Short task. Rewrite the lines of the items below as a JSON list of strings, one string per line, omitting blank lines and leaving out the pictures.

Materials provided.
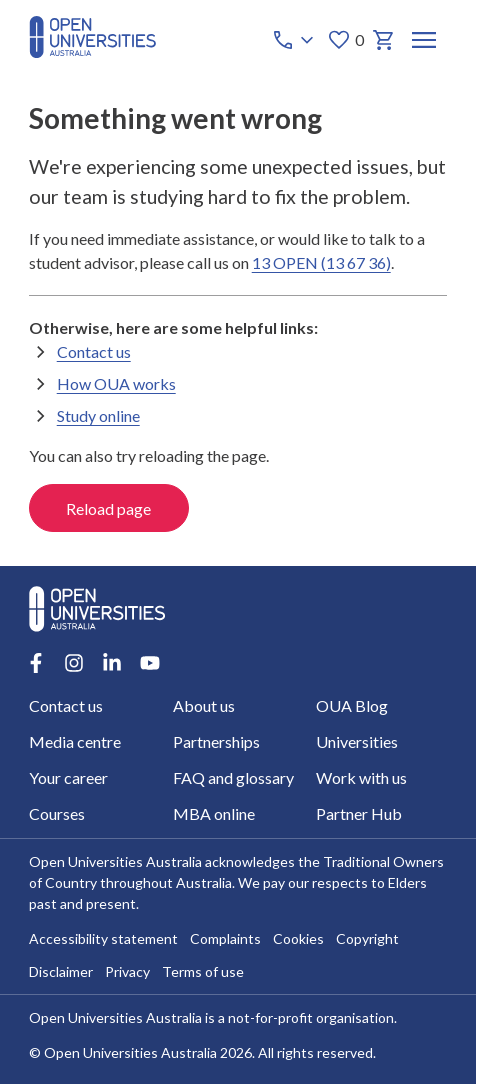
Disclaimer (61, 972)
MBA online (213, 813)
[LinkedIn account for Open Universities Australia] (112, 663)
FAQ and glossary (232, 777)
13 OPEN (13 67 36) (321, 262)
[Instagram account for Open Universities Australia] (74, 663)
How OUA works (116, 383)
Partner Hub (359, 813)
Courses (57, 813)
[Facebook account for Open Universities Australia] (36, 663)
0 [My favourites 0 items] (344, 40)
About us (203, 705)
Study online (98, 415)
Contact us (94, 351)
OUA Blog (352, 705)
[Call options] (294, 40)
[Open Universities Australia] (92, 51)
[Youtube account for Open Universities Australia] (150, 663)
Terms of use (203, 972)
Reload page (108, 508)
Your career (68, 777)
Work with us (361, 777)
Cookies (298, 939)
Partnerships (215, 741)
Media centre (75, 741)
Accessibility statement (103, 939)
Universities (357, 741)
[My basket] (383, 40)
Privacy (127, 972)
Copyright (367, 939)
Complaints (225, 939)
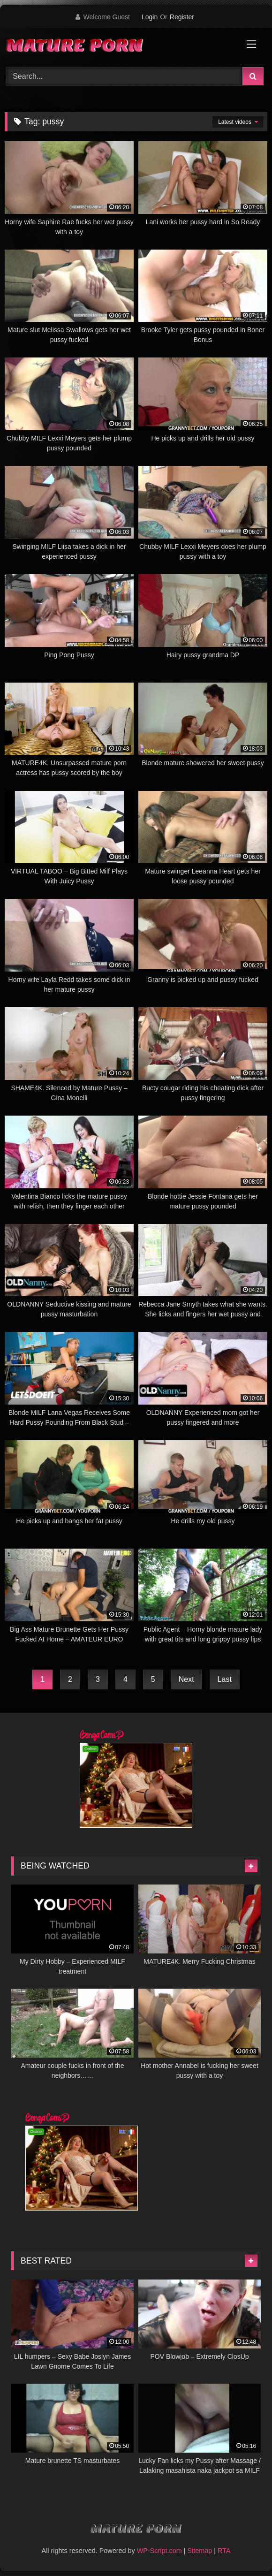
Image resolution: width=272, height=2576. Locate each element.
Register (182, 17)
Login (150, 17)
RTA (224, 2550)
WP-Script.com (159, 2550)
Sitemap (199, 2550)
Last (225, 1679)
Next (186, 1679)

Response.
[
  "Disclaimer (61, 972)",
  "MBA online (213, 813)",
  "[LinkedIn account for Open Universities Australia] (112, 663)",
  "FAQ and glossary (232, 777)",
  "13 OPEN (13 67 36) (321, 262)",
  "[Instagram account for Open Universities Australia] (74, 663)",
  "How OUA works (116, 383)",
  "Partner Hub (359, 813)",
  "Courses (57, 813)",
  "[Facebook account for Open Universities Australia] (36, 663)",
  "0 [My favourites 0 items] (344, 40)",
  "About us (203, 705)",
  "Study online (98, 415)",
  "Contact us (94, 351)",
  "OUA Blog (352, 705)",
  "[Call options] (294, 40)",
  "[Open Universities Australia] (92, 51)",
  "[Youtube account for Open Universities Australia] (150, 663)",
  "Terms of use (203, 972)",
  "Reload page (108, 508)",
  "Your career (68, 777)",
  "Work with us (361, 777)",
  "Cookies (298, 939)",
  "Partnerships (215, 741)",
  "Media centre (75, 741)",
  "Accessibility statement (103, 939)",
  "Universities (357, 741)",
  "[My basket] (383, 40)",
  "Privacy (127, 972)",
  "Copyright (367, 939)",
  "Complaints (225, 939)",
  "Image resolution: width=272, height=2576. Locate each element.",
  "Register (182, 17)",
  "Login (150, 17)",
  "RTA (224, 2550)",
  "WP-Script.com (159, 2550)",
  "Sitemap (199, 2550)",
  "Last (225, 1679)",
  "Next (186, 1679)"
]